◆ **Goal of the exercise**
Go to the line holding "Task: Choose Hérité for Eléments aléatoires" in the entries below and write out exactly every line down to and including the line holding "Select the COMIX category label".

◆ **Supplied material**
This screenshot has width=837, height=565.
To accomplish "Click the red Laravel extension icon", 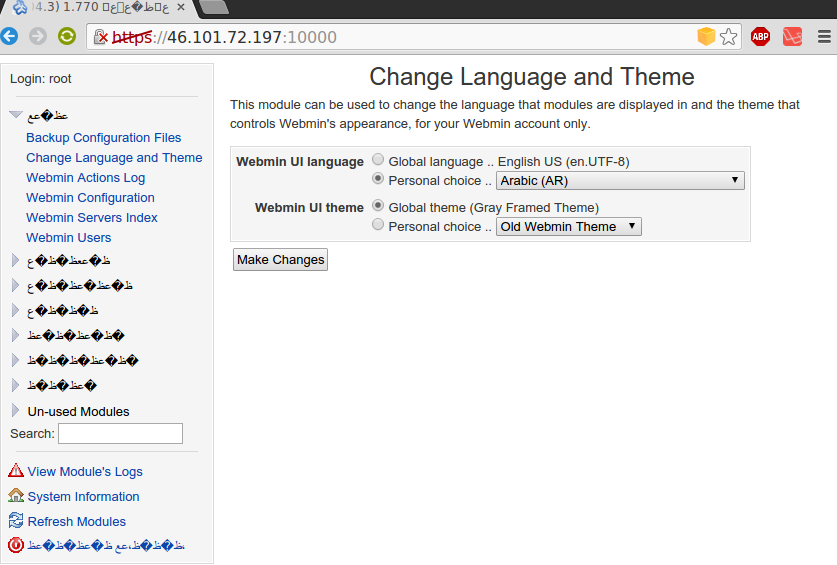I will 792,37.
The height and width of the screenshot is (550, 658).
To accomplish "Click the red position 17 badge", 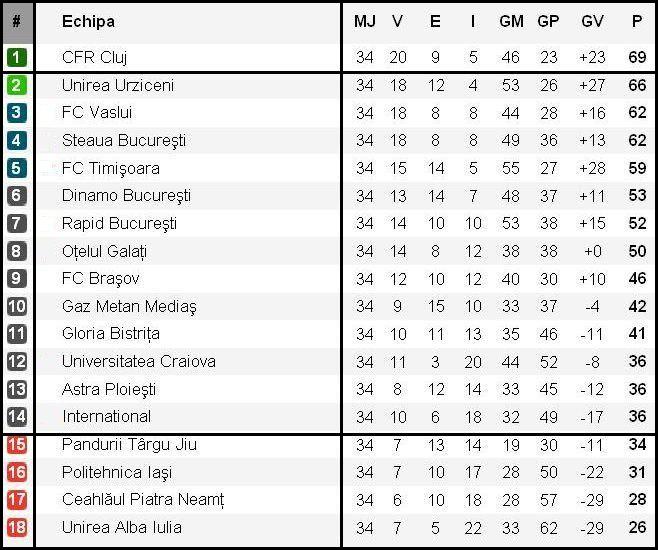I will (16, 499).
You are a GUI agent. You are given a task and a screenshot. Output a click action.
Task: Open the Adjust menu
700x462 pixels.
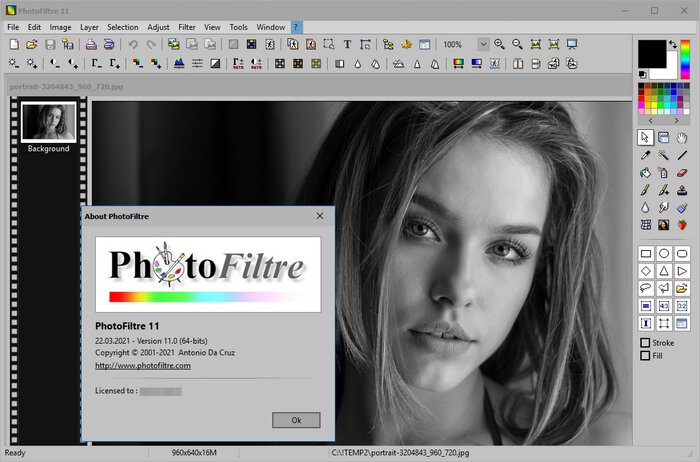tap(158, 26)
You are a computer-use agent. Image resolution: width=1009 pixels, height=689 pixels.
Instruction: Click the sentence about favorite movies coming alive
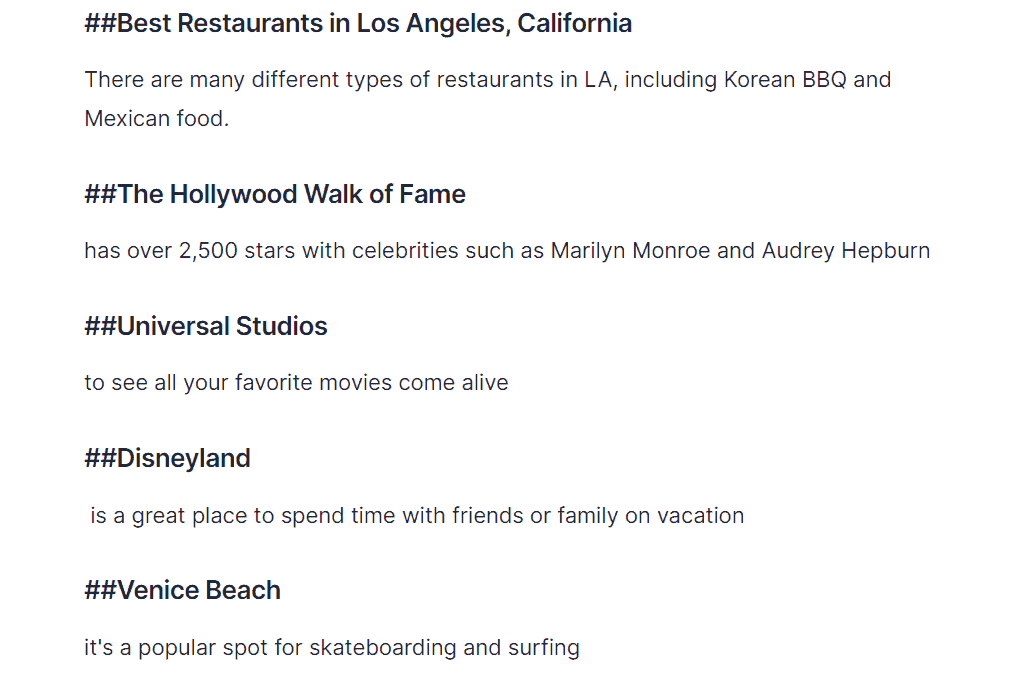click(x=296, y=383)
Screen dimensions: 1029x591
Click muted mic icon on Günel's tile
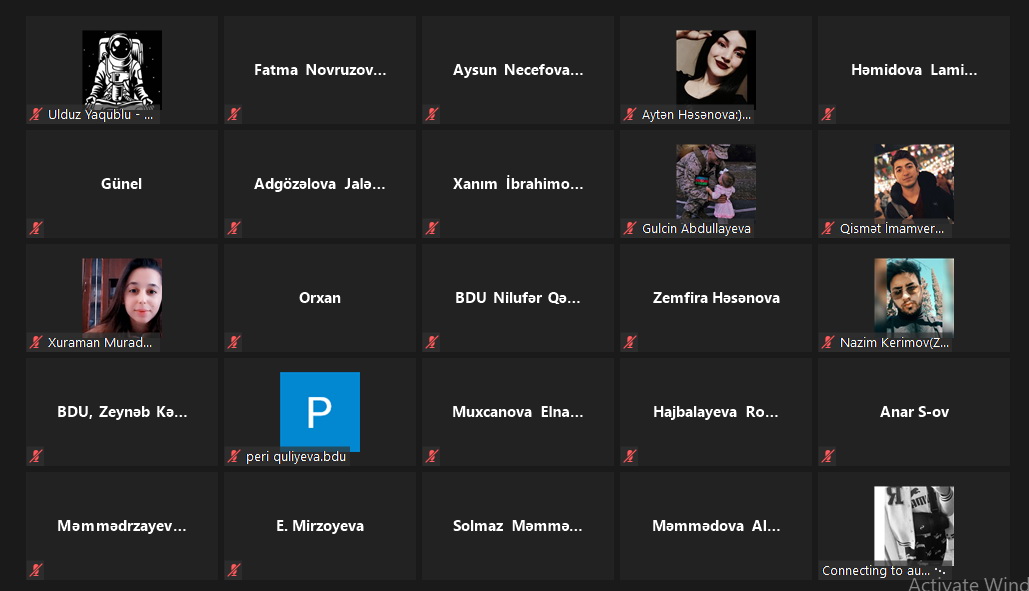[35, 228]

--

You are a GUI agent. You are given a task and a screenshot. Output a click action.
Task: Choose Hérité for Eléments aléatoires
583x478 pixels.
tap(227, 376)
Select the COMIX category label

◆ **Written answer**
Task: Choose Hérité for Eléments aléatoires
583x478 pixels.
tap(227, 376)
Select the COMIX category label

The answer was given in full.